The observed effects of some of the chemical contaminants on soil enzyme activity have been previously reported in the literature. Waller and Kookana measured the effects of triclosan (1–100 mg kg−1 soil) on soil enzyme activity.54 They found that triclosan increased acid phosphatase activity in sandy soil, but not clay soil, and alkali phosphatase activity was largely unaffected in both soil types.54 They also noted that triclosan typically reduced β-glucosidase activity in sandy soil, but not clay soil, and that chitinase activity decreased significantly in clay soil when exposed to 50–100 mg triclosan kg−1 soil.54 Liu et al. also studied the effects of triclosan (0.1–50 mg kg−1 soil) and found that its initial addition to the soil inhibits phosphatase activity, but this activity slowly recovers over time.55 They suggested that this could be due to the degradation of triclosan in the soil over time.55 In a separate study, sulfamethoxazole (1–100 mg kg−1 soil) was shown to inhibit soil phosphatase activity over a 22 days exposure period.56 These studies reveal that triclosan has been shown to have variable effects on soil enzyme activity, whereas sulfamethoxazole may decrease it. In our study, we added 1.42 mg kg−1 sulfamethoxazole and 3.14 mg kg−1 triclosan along with six other chemical contaminants to soil (Table S2), but significant effects were rare. This could be due to the outdoor exposure conditions of our experiment which could have affected the transport or degradation of these chemical contaminants in our soils. For instance, we observed greater leaching of sulfamethoxazole from soil in year 1 relative to year 2 (Fig. 1d). Heavy rain could also cause these contaminants to leach out faster than they may have otherwise under drip irrigation alone or in an indoor environmental chamber. Therefore, although the same mass of chemical contaminants was applied to the soil in each year, the amount present at each time point was likely variable.

3.5 Effect on strawberry plant growth

The total yield of fresh strawberries, the dry biomass of the remaining plant (i.e., without any strawberry fruit remaining), the number of leaves, and the number of flower stalks at the end of each year was measured (Fig. 6).
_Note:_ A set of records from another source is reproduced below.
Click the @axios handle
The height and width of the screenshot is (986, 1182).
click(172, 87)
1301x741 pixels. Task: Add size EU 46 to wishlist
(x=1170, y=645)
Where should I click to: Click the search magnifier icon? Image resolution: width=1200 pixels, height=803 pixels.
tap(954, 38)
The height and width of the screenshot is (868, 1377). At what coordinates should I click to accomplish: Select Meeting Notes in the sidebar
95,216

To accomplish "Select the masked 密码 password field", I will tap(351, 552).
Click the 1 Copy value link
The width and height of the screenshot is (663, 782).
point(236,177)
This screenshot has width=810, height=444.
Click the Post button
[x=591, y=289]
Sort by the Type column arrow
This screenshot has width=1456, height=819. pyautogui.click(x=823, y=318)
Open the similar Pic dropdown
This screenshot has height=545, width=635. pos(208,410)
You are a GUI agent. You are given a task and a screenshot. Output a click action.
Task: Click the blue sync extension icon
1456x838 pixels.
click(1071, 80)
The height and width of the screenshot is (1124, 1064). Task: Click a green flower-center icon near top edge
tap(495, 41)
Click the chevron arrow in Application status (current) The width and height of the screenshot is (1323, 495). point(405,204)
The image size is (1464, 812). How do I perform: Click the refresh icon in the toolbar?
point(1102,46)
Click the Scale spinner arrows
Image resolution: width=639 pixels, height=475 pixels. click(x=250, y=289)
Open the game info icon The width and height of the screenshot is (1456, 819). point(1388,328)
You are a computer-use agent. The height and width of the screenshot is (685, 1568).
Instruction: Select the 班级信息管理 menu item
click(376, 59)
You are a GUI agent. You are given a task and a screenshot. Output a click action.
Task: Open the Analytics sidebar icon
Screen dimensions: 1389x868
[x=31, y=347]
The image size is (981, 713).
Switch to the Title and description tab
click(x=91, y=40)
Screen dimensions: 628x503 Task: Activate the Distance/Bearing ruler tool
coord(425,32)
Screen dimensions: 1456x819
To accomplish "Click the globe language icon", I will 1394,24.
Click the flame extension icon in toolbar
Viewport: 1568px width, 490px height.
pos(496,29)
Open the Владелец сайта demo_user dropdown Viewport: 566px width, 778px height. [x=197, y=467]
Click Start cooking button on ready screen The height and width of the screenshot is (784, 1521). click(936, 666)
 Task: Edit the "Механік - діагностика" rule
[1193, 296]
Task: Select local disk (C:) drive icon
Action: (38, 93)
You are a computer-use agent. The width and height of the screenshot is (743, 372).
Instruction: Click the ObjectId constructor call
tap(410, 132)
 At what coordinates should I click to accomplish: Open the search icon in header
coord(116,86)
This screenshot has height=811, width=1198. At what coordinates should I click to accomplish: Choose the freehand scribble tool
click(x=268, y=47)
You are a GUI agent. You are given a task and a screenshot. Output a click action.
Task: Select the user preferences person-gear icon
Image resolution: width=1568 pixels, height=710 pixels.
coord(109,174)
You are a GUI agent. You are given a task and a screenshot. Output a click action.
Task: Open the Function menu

No significant differences were observed in any of these endpoints between any of the treatments at any time point suggesting that any impact of the HDPE microplastics and/or chemical contaminants on these endpoints was smaller than the general variance that occurs from growing strawberries under outdoor conditions. This variance can be caused by several factors such as the interaction of the strawberry plants with birds, land animals, and insects, as well as variations in the weather, precipitation, and temperature which would not be present in a climate-controlled lab environment.
image file: d2va00233g-f6.tif
Fig. 6 (a) Dry biomass of the remaining plant without any strawberry fruit, (b) total yield of fresh strawberries, (c) number of leaves, and (d) number of flower stalks in control (CTRL), 10 mg HDPE microplastic kg−1 soil (P10), 100 mg HDPE microplastic kg−1 soil (P100), chemical contaminants + 100 mg HDPE microplastic kg−1 soil (CP100), and chemical contaminants (C) treated soils. For each time point, treatments with the same letter have no significant difference between them. Markers represent individual samples. Grey squares represent the means. Error bars show 2 × the standard error of the mean.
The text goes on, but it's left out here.